_DOCUMENT PASSAGE:_

******************************

As the largest group of health professionals delivering health services in the workplace, occupational health nurses are at the frontline in helping to protect and promote the health and wellbeing of the working population (DH, 2003). The Government White Paper (2010) aims to give power to the front line clinicians and patients in order to improve public health, tackle health inequalities and reform adult and health social care. The workplace is important in shaping people’s health and in providing opportunities to improve health since each adult individual spends a considerable amount of time in the workplace (Black, 2008). The Government has stated its clear commitment to improve the health and wellbeing of staff and health care services therefore occupational health services to health care staff should play a key role in the delivery of safe, effective and efficient patient care through promoting and protecting staff health (DH, 2011). The occupational health nurse should be able to prioritise, understand and respond to the needs of the local community or individual whilst bearing in mind their public health role and any local or national government targets and economic constraints (DOH, 2004). Adopting a public health approach involves taking the lead in assessing and responding to the health needs of the wider population and developing new ways of partnership working (Griffiths, 2005).

******************************

_MATERIAL PROVIDED:_
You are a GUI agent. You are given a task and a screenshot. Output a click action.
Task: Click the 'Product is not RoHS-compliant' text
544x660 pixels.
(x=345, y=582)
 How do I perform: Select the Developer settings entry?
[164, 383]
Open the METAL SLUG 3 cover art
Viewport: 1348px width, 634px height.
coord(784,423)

******************************

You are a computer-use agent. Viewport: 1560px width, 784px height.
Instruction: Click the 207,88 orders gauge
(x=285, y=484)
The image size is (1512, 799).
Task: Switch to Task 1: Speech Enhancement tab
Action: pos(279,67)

******************************

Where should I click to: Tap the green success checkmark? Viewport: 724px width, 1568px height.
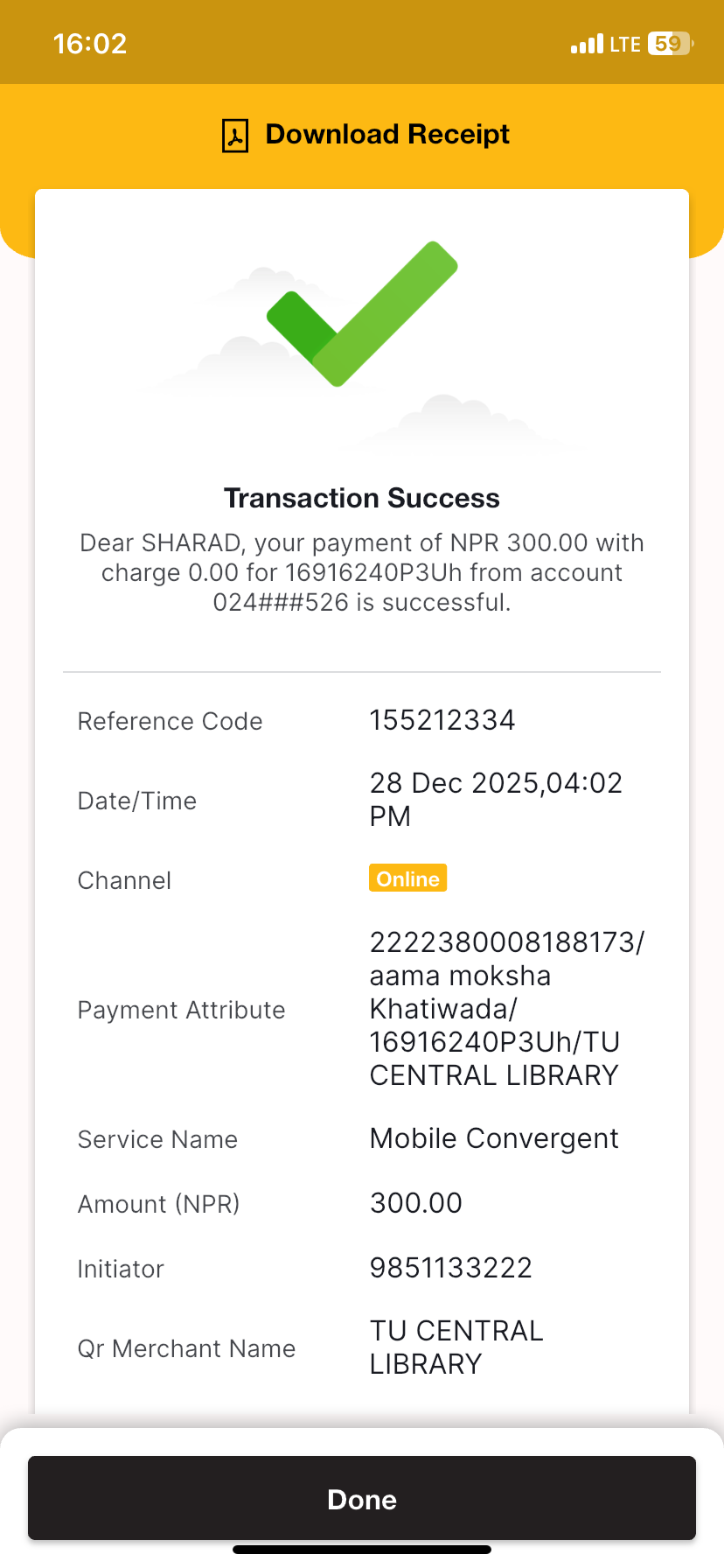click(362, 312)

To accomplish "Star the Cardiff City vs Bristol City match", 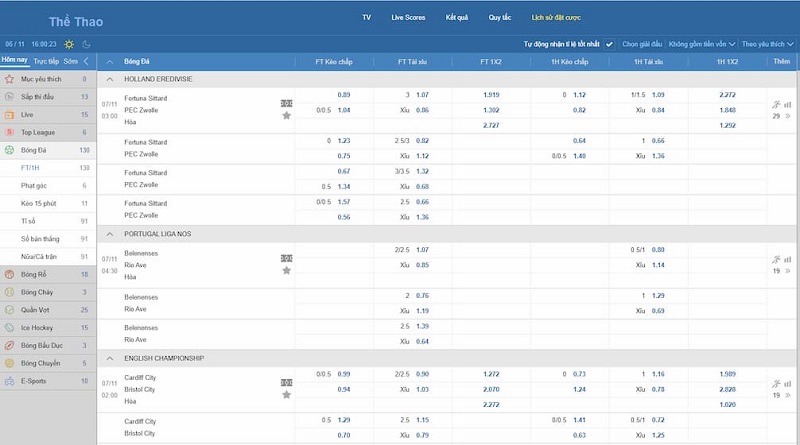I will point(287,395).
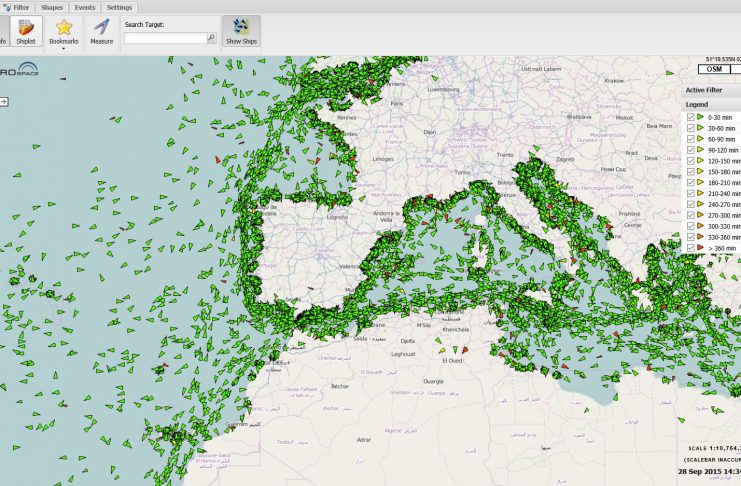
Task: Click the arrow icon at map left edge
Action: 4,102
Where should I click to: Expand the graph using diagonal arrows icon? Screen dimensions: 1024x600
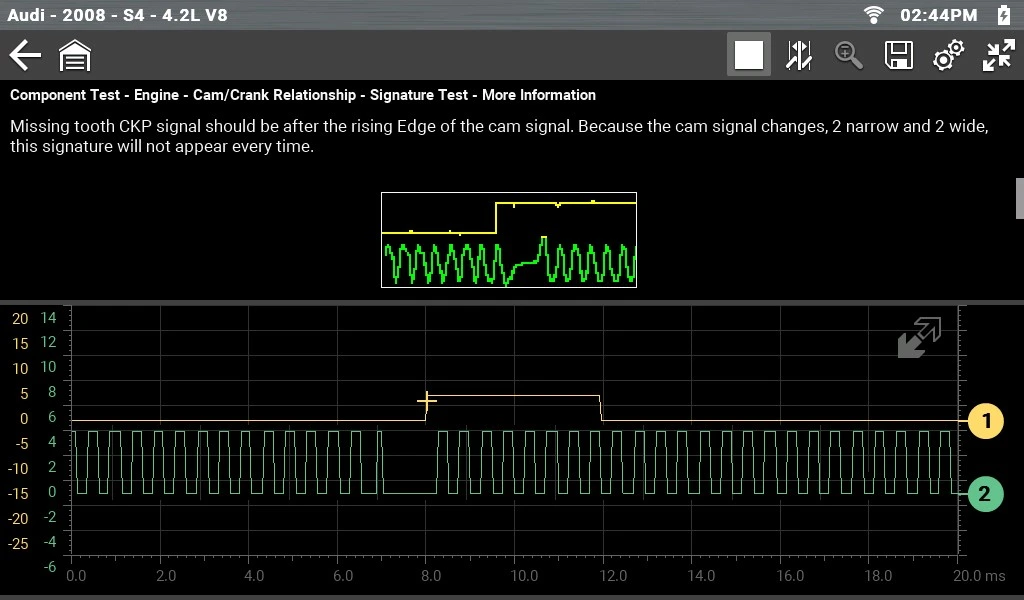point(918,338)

******************************

_WORK ITEM A:_
In the occupational health passage, who does the Government White Paper (2010) aim to give power to?
_WORK ITEM B:_
Translate this sentence from the occupational health passage into Spanish: "Adopting a public health approach involves taking the lead in assessing and responding to the health needs of the wider population and developing new ways of partnership working (Griffiths, 2005)."
_WORK ITEM C:_
Write the next part of the occupational health passage, beginning after its final sentence.
The listing plays no part in the work here.

_EXERCISE ANSWER A:_
Front line clinicians and patients.

_EXERCISE ANSWER B:_
Adoptar un enfoque de salud pública implica asumir el liderazgo en la evaluación de las necesidades de salud de la población en general y en la respuesta a ellas, así como desarrollar nuevas formas de trabajo en colaboración (Griffiths, 2005).

_EXERCISE ANSWER C:_
A health needs assessment (HNA) is a recommended public health tool used to provide evidence about a population on which to plan services and address health inequalities; it is a systematic method of reviewing the health issues facing a population, leading to agreed priorities and resource allocation that will improve health and reduce inequalities (Cavanagh and Chadwick, 2005). A health needs assessment of a population in the workplace is the most obvious public health activity in the workplace as it means systematically looking at the health needs of the workforce using health information involving colleagues, employees and employers (DOH, 2003; Griffiths, 2005). The framework used to complete this health needs assessment is based on guidance from the Department of Health (2003) Steps to Success see Appendix 1. Health Needs Assessment
STAGE 1: Organisational Profile
The ABC Occupational Health (OH) Department in the Trust is a small department run by a multidisciplinary team offering a one stop shop for staff providing clinical services which include physical rehabilitation, mental health services and complementary therapies from a team of occupational health nurses, a physician, counsellors, physiotherapists, clinical psychologist, osteopath, and acupuncturist. The department meets the Department of Health (DH) 2011 recommended service level agreements based on the six core services of prevention, timely intervention, rehabilitation, health assessments for work, promotion of health and well-being, teaching and training as evidenced by the services provided. The department provides occupational health services to a large NHS Trust, four Primary Care Trusts and various non NHS clients in the London borough (RT Trust Intranet, 2011). For the purposes of this profile only the NHS Trust will be discussed.
RT Trust is the largest community healthcare provider in the boroughs of X, Y and Z. The Trust is set over four sites and covers a six mile radius around its headquarters.